── EXTRACT TO READ ──
For now, I can revel in my motherly awesomeness though. Most of the time.
However. There are times, be thems rare ones, where Mommy loses her shit.
I do sometimes--albeit rarely-- crack like 2 dozen eggs on a shiny-slick grocery floor. I'm not talking about the kind of cracking that warrants a call to child protective services, or the need for a mommy-time out (ie Bellevue). Just...well, occasionally I hit my breaking point and it just feels awful. Yesterday was one of those times.
Mornings, as a general rule, suck in my house. Hectic. Exhaustified. Trying desperately to dress two people, brush two sets of teeth and hair, make lunch, maybe even iron a pair of my pants before work...I walk a tightrope between a streamlined assembly line and total chaos. Yesterday morning started around 5:30 AM. I knew I was fucked b/c the minute Lily opened her eyes she started whine-crying. She didn't get enough sleep, but refused to lay back down (where does she get this pigheadedness???)
Her bleary-eyed punching bag was, of course, me. Her toast wasn't toasy enough. She wanted to wear a summer dress ("It's 25 degrees outside!!!!" "I'll wear a SWEATER, Mama!!!"), she wanted one random ponytail sticking out of the front of her head. I just couldn't win.
By the time we swathed ourselves in outerwear and rolled into the Hyundai, my nerves were as frayed as the elastic of my pregnancy undies. I was Thanksgiving turkey. Done, baby. Then came a blood-curdling scream. Lily could not get the seatbelt of her carseat buckled over her giant faux-fur coat and all hell broke loose.
I whipped around and opened my mouth. And the voice of Bitchmother came vomiting forth like an unstoppable toxic stream. It was the kind of hair-raising loudness that made me thankful the car windows were rolled up. It was over as soon as it started, and of course what followed was immediate, wrung-the-fuck-out guilt.
Bitchmother is an incarnation of me at my very worst. She doesn't come out to play that often, but when she does, hooo, watch out. She's a lethal mixture of stressed- Kristin, sleep-deprived Kristin, where-the-fuck-is-Shawn-when-I-need-his-ass Kristin, and a little bit of my own mother's inner Bitchmother peppered in for good measure. Bitchmother isn't British, but she always sounds like she is when I recreate her for friends and family later on to demonstrate how off-the-wall I sounded when I raised my voice in a moment of weakness. Bitchmother sounds like Margaret Thatcher on a booze-fueled rampage with a tire iron.
I am not sure why I always portray myself as an angry member of British aristocracy when I replay these instances in my head or for an audience. I have nothing against the English. As a people, they are fine. My sister even does the same impression of herself when she gets upset, only her Bitchmother is a little more Lynn Redgrave than Maggie Thatcher. I really can't explain it.
Anyway, the only good thing to come out of Bitchmother's limited engagement appearance ("Thank you and good night!") was that it enabled me to take a second, breathe out, regroup, and then really have a heart-to-heart with Lil. I'm lucky that I have such a bright, engaging and well-connected little kid. We talked about what happened and I feel like we got to a good place about it. Best of all, we avoided the emergence of Bitchmother this very morning when, as we were getting in the car on the way to preschool, Lily again started writhing in her carseat like Regan in the Excorcist because she didn't like the way her scarf felt around her neck ("IT'S CHOKING ME, MAMA!!!! AAAAH!!!"), and I gently reminded her (not even through clenched teeth) that neither of us wanted to go down yesterday's road again. I then made a silly, cheesy face and said, "Mkay? MMMMMKAAAAYYYY????", crossing my eyes, pulling my hair, trying like crazy to elicit a laugh (ClownMommy trumps Bitchmother!!!)...the moment passed, and we zoomed off to start our day.
───
── EXERCISE DATA ──
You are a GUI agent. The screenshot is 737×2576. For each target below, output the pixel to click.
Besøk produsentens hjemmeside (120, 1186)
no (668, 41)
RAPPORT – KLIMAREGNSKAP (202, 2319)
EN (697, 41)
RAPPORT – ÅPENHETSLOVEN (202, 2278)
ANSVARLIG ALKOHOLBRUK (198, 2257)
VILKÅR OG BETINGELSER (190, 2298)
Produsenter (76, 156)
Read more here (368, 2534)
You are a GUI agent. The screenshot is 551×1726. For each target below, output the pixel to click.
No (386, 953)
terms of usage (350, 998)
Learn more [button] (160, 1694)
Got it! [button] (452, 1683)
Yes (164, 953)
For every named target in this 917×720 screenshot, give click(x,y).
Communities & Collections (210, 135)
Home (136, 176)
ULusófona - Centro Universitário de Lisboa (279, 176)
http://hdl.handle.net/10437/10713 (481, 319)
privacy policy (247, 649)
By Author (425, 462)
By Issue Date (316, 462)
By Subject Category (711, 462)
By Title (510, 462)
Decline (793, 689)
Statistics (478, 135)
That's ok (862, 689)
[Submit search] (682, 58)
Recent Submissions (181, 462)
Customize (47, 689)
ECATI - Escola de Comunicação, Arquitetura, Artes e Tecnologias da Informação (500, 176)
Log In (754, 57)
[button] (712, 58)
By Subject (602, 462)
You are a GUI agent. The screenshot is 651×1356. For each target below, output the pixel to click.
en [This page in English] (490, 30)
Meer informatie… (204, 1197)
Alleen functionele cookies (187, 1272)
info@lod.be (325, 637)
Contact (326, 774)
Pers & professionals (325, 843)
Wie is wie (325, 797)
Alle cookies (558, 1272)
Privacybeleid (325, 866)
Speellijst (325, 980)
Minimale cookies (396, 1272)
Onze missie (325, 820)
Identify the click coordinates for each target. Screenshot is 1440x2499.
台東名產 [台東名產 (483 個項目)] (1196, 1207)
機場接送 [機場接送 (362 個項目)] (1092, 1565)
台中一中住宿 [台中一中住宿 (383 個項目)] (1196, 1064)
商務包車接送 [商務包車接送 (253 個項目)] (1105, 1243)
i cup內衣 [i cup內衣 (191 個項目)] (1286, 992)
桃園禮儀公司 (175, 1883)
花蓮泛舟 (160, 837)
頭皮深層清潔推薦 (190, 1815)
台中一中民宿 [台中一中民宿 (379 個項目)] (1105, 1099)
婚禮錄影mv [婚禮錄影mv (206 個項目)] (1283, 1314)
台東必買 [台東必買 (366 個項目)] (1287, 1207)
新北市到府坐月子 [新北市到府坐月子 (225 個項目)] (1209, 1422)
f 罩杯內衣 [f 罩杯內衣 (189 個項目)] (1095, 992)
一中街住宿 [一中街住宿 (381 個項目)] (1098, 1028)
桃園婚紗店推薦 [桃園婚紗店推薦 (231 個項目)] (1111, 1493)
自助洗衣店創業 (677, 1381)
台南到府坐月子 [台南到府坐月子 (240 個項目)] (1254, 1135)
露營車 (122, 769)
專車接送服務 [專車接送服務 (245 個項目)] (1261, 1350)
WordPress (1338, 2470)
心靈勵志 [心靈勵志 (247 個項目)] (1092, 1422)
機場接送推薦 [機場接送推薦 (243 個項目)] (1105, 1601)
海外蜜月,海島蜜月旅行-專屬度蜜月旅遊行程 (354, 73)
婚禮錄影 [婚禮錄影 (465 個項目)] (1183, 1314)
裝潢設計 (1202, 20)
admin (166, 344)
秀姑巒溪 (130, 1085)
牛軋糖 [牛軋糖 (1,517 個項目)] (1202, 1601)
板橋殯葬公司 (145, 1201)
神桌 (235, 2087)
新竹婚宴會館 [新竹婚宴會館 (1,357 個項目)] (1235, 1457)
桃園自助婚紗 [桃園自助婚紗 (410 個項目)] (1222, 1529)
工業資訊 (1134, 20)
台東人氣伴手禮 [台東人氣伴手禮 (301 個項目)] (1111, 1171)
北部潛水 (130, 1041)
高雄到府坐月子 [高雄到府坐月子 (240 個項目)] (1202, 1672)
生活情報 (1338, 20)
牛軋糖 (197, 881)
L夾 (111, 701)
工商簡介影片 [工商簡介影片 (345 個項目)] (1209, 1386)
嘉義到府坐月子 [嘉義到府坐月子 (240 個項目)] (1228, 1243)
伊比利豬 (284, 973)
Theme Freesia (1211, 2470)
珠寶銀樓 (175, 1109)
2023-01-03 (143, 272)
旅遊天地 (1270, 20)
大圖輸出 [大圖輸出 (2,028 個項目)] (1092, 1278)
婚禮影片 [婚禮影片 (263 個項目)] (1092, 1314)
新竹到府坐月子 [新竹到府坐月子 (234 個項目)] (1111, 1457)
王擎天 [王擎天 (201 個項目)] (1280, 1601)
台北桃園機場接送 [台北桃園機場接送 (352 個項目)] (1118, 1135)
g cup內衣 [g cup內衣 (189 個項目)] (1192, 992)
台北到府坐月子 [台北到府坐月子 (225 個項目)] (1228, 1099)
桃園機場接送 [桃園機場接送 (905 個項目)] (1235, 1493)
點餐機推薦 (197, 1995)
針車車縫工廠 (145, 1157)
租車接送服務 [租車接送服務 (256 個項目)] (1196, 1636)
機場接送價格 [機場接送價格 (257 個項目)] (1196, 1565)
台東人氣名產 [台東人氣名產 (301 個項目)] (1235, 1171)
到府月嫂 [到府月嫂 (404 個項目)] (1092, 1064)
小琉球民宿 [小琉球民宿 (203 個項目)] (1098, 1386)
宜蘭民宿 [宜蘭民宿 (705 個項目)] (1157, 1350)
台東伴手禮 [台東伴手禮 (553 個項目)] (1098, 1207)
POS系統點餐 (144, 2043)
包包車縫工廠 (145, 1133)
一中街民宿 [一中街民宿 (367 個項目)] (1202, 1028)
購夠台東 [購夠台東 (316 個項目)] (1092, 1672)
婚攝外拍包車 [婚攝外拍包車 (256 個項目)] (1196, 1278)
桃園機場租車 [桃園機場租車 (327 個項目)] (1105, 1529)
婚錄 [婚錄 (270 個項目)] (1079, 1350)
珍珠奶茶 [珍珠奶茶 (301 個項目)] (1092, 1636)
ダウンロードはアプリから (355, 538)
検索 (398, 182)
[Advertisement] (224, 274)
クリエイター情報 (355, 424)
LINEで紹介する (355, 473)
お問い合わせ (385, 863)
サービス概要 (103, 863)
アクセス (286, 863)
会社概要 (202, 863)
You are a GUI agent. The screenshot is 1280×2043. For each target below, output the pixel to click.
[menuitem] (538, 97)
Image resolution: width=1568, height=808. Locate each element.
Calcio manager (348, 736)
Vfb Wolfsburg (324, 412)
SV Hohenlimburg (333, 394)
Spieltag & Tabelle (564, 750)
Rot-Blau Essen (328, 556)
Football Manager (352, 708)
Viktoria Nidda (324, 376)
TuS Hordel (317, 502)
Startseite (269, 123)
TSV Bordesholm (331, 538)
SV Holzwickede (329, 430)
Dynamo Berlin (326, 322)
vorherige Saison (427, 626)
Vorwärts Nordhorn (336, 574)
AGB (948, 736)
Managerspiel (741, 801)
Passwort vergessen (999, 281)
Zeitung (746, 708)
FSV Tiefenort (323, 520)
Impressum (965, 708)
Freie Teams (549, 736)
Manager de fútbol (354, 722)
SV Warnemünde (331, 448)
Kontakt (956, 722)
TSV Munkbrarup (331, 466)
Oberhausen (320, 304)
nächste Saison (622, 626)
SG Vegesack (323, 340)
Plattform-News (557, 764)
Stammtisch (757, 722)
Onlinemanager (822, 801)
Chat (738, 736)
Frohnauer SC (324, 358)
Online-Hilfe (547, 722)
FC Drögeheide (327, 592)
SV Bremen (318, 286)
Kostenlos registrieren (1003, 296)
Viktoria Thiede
───
» WHAT THE TASK ASKS: In the post about a hard morning with a preschooler, copy the passage starting at "However. There are" and ending at "of those times.", but change "grocery floor" to "kitchen floor". None of this data matters for the work here.

» ANSWER BELOW:
However. There are times, be thems rare ones, where Mommy loses her shit.
I do sometimes--albeit rarely-- crack like 2 dozen eggs on a shiny-slick kitchen floor. I'm not talking about the kind of cracking that warrants a call to child protective services, or the need for a mommy-time out (ie Bellevue). Just...well, occasionally I hit my breaking point and it just feels awful. Yesterday was one of those times.